Last week I passed out for the 3rd time in as many days.This was becoming something of a regular event. A terrifying one and not one that I want to regularly put my children or husband through but it was turning into a somewhat regular thing. So it was time for another doctors visit and more blood tests were ordered, then another doctors visit and more blood tests were ordered and after those yet another lot of emergency bloods came back and I ended up with a referral back to my weight loss surgeon. I was referred back to my specialist because my GP suspected I had a condition that can result from gastrointestinal surgery. It’s rare (yeah so surprised by that 😒) But he felt it required the input of my gastrointestinal surgeon. I called the rooms and made and appointment for the 16th of October – his soonest available. But honestly that felt like a LONG TIME to wait when I keep collapsing. I live in the State of Australia with the most cases of Covid, and if I presented at Emergency I wouldn’t see my family again until I was released …….. so I decided to contact my surgeon directly via email. I told him exactly what has happened and as usual he acted swiftly and I had my appointment yesterday. I have often said he is amazing and he TRULY is. I start medication today. I see an endocrinologist really soon as I learn how to live with reactive hypoglycaemia. Doing my blood sugars regularly, making sure I am eating enough and trying to avoid hypos. Last night, 2 hours after dinner my blood sugar level was dangerously low.

This morning, I will be honest, I feel frightened to eat because I don’t want my BSL to drop and that is what reactive hypoglycaemia does. My body is producing too much insulin and it does that in spite of what I eat. It’s not a common condition and I will learn how to manage it – it will just take me a few days to wrap my head around it all. At least it has a name and thankfully the blood tests caught it! I am so thankful that my GP believed me enough to keep looking because he knew that something was wrong. I am thankful for the urgent blood tests and for the incredible care he always gives. I am also so thankful to my surgeon. He has seriously been incredible every single time I have contacted him. The medication he has prescribed for me had to be ordered in and will arrive today so I will be able to start that tonight. So that is what has been going on with me health wise.

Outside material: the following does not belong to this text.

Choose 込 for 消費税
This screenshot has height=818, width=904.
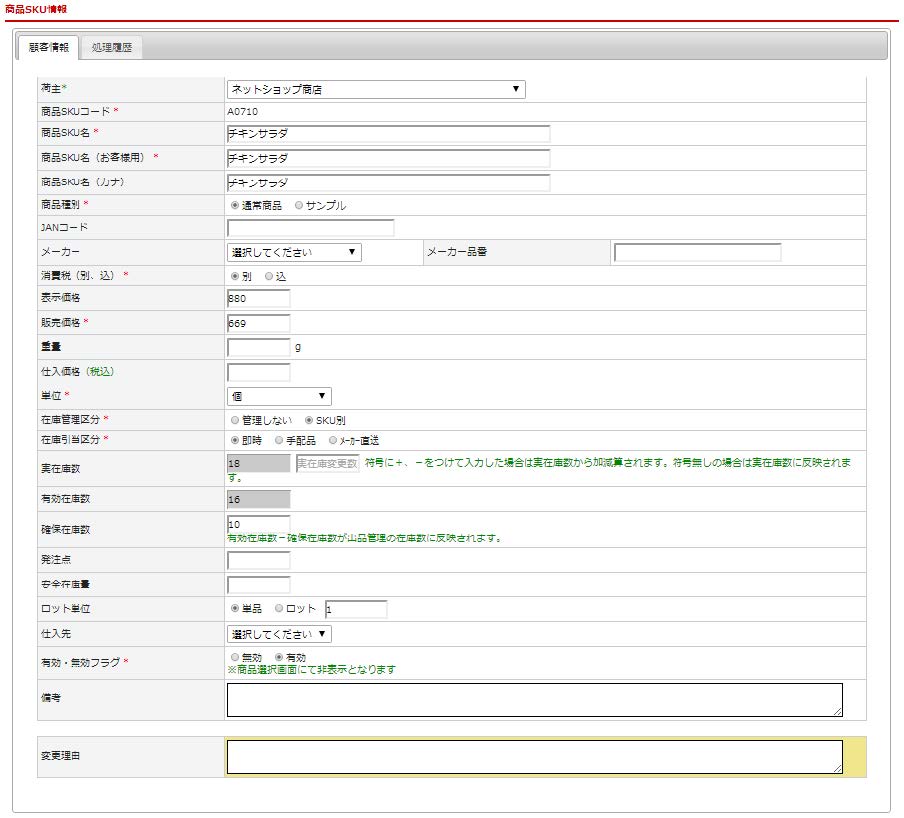[269, 276]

It’s a new situation and has been really scary for me and for my family to navigate. Times like these show me who and what is important.

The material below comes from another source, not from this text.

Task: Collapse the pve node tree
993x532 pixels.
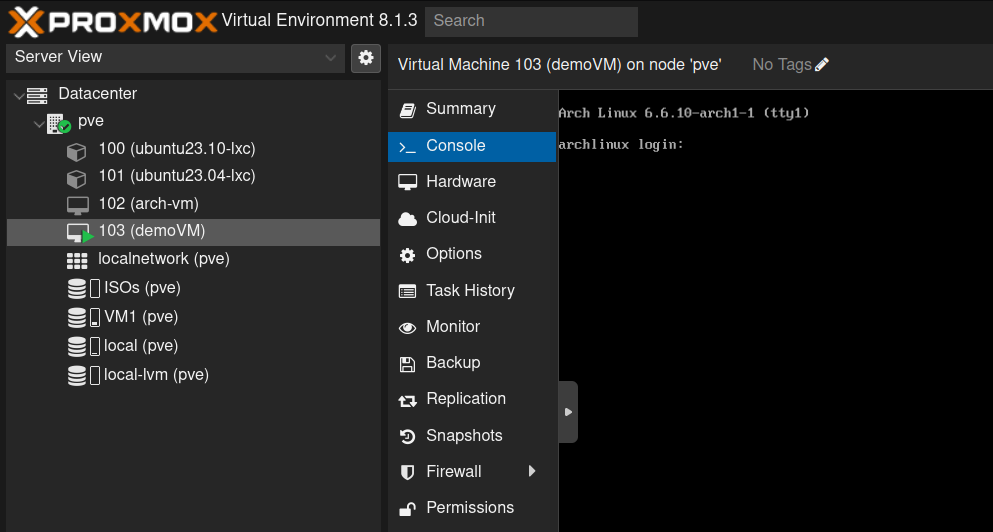Action: click(x=38, y=123)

People that love you – truly love you – They are important. It’s easy to love someone when everything is great but who is really there for you? I know who is really there for me! Our health and well being – well that is critically important. We only get so many chances with these things and once they are lost they are sometimes lost forever so I really want to explore you to take care of those you love and take care of you.

My summer clothes have started arriving! We hope to spend Christmas in Queensland with our immediate family – providing Covid restrictions have eased sufficiently by that time.